21-22 In the Law it is written, “By people of strange tongues and by the lips of foreigners will I speak to this people, and even then they will not listen to me, says the Lord.” Thus tongues are a sign not for believers but for unbelievers, while prophecy is not for unbelievers but for believers.
23 If, therefore, the whole church comes together and all speak in tongues, and outsiders or unbelievers enter, will they not say that you are out of your minds? 24-25 But if all prophesy, and an unbeliever or outsider enters, he is convicted by all, he is called to account by all, the secrets of his heart are disclosed, and so, falling on his face, he will worship God and declare that God is really among you. 1 Corinthians 14:18-25 English Standard Version
Verses 18-20 show that Paul wasn’t against the gift of speaking in an unknown language which many of the Christians at Corinth had received at that time, but he didn't want them to use it in a childish manner.
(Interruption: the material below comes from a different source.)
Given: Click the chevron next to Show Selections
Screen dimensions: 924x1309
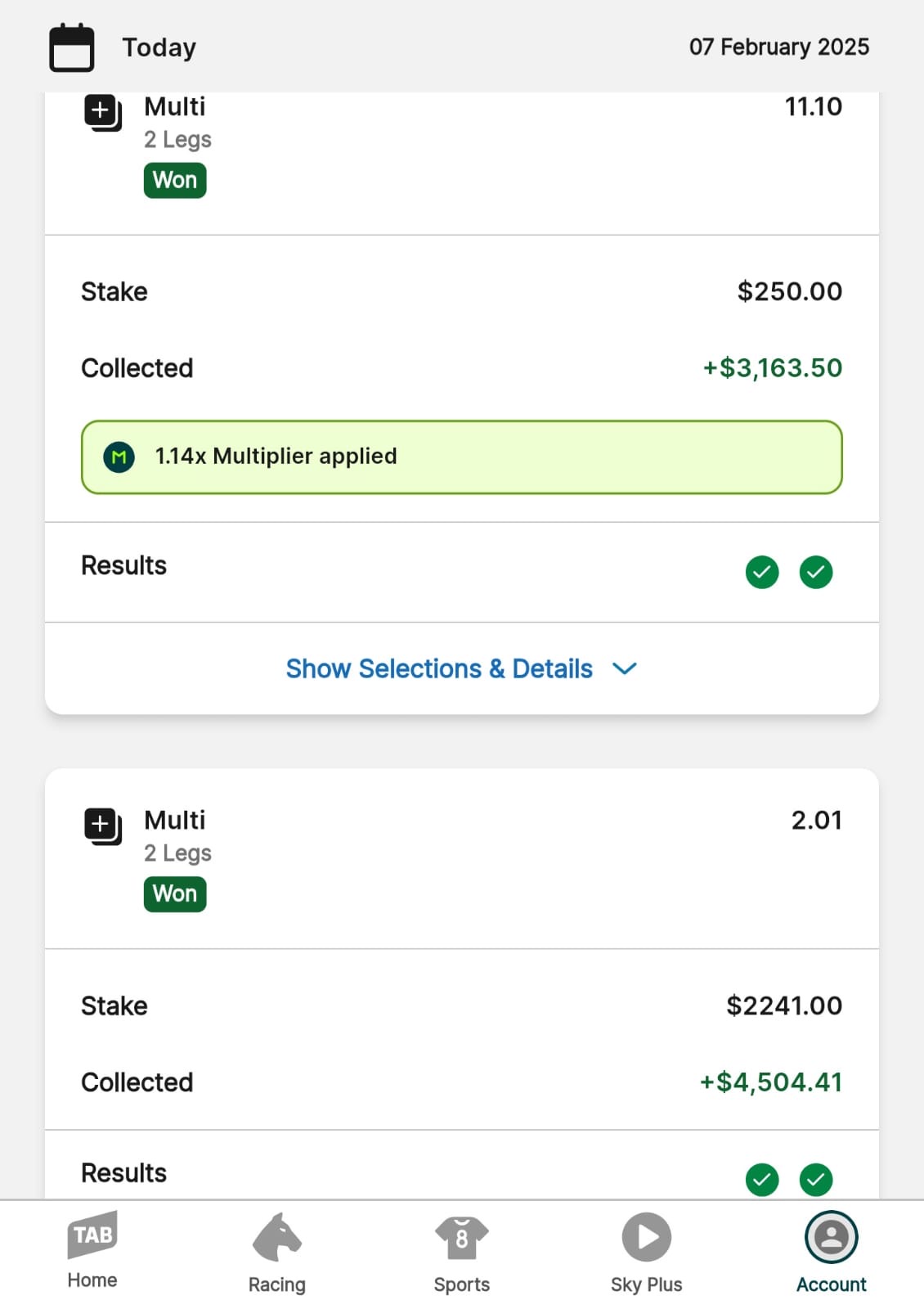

And he was speaking as someone who himself had that gift in abundance. What was his big concern that he expresses in vs 23?
If everyone was babbling away in a strange language with no-one understanding what others were saying, and an unconverted person came in to the meeting and also couldn't understand anything being said, the obvious conclusion they would make was that every one had lost their mind! Contrast that to the possible outcome vs 24-25 describe where, as God's truth was powerfully made known, an outsider might come under deep conviction of sin and be saved. Surely that’s what we should most long to see as the gospel is made known at our meetings.
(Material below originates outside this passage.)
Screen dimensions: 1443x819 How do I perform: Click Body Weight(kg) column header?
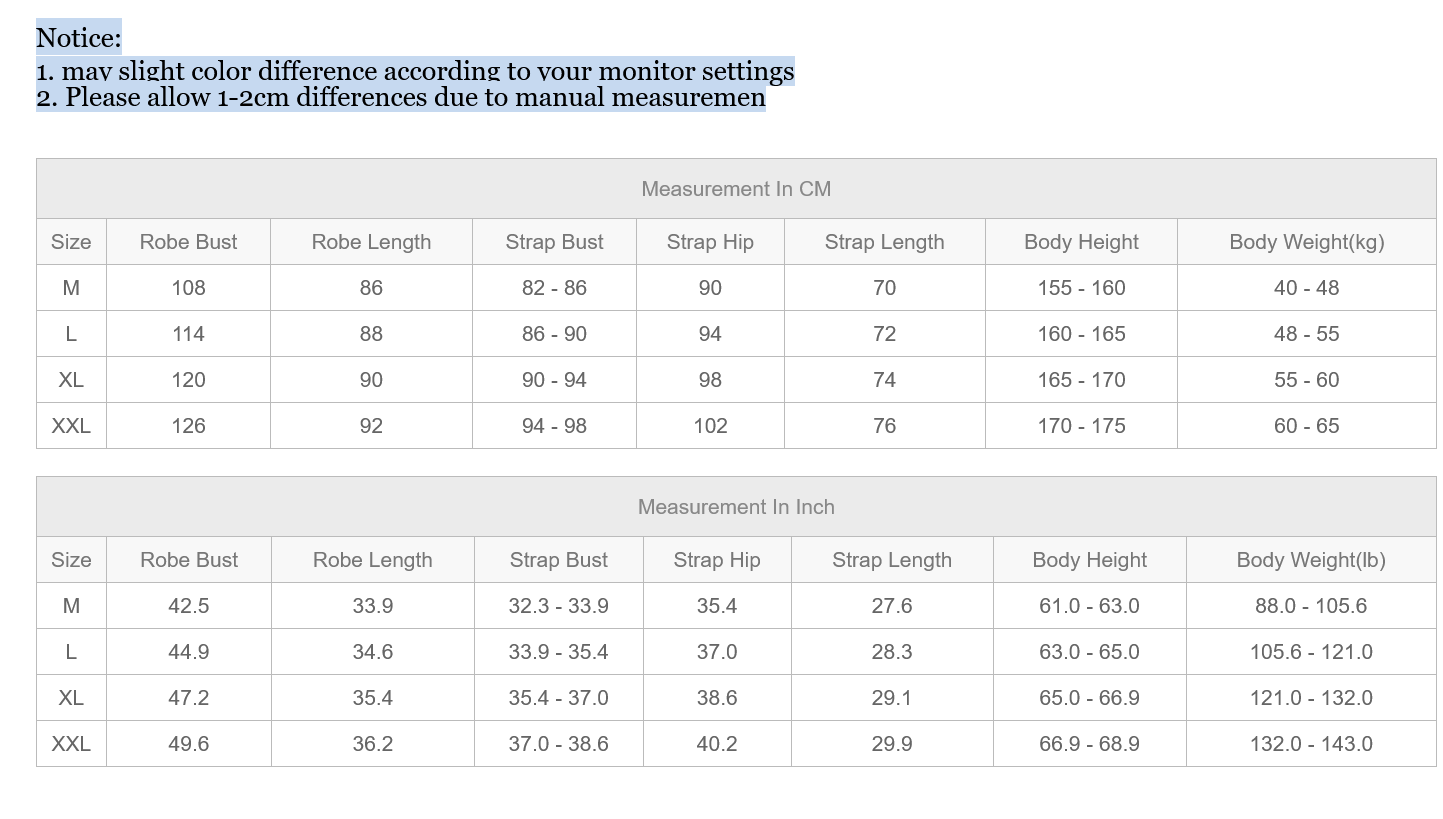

But doesn't this contradict what Paul had written in vs 21-22? He says there that tongues were a sign for unbelievers. How does that tie in?
The background to his comment is what we read in Isaiah 28:9-12. The Israelites were objecting to the message of God's prophet Isaiah and saying: “Who does the Lord think we are? Why does he speak to us like this? Are we little children, just recently weaned? He tells us everything over and over one line at a time, one line at a time, a little here, and a little there!” So Isaiah responded and said: “Well then - with foreign lips and strange tongues, God will speak to this people to whom He said, 'This is the resting place, let the weary rest' and, 'This is the place of repose' - but they would not listen!”.
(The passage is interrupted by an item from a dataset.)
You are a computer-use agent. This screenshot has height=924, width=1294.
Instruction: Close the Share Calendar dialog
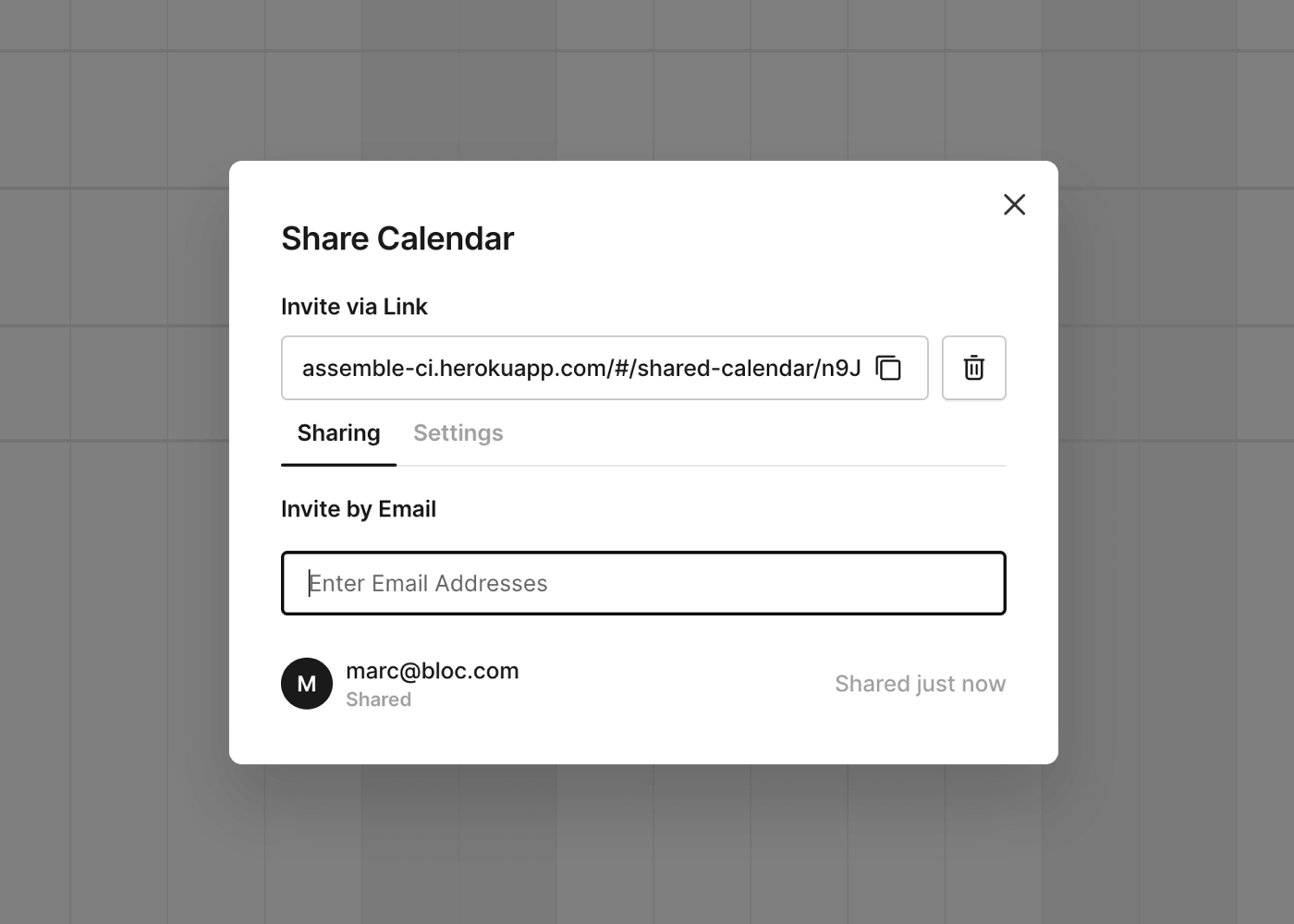point(1014,204)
Isaiah was referring to the day when Jerusalem would be invaded by foreign nations, people whose language most of the Jews wouldn't understand, and that day would be a sign to them that God's message and promise of rest had been in their midst – but they had rejected it. And that's what happened in Jerusalem on the day of Pentecost too. The tongues of fire and of speech that accompanied the arrival of God's Spirit upon the Church were a sign to the unbelieving nation who had rejected the message of God's rest that Christ had brought, and had crucified him instead.
Christians differ on whether the gift of tongues passed away with the apostles, or whether it is still active today. But what we can all agree and place priority on is the powerful proclaiming of God's word in a language that all can understand. We need to speak to the mind, not the emotions, if we would truly reach the heart. Emotions can be fickle – but truth is something people can build on. This is why missionaries have laboured hard, and even laid down their lives, to bring God's word to nations and people groups of the world in their own language. So let's take Paul's admonition to heart: “Don't be children in your thinking. Be infants in evil - but in your thinking be mature.”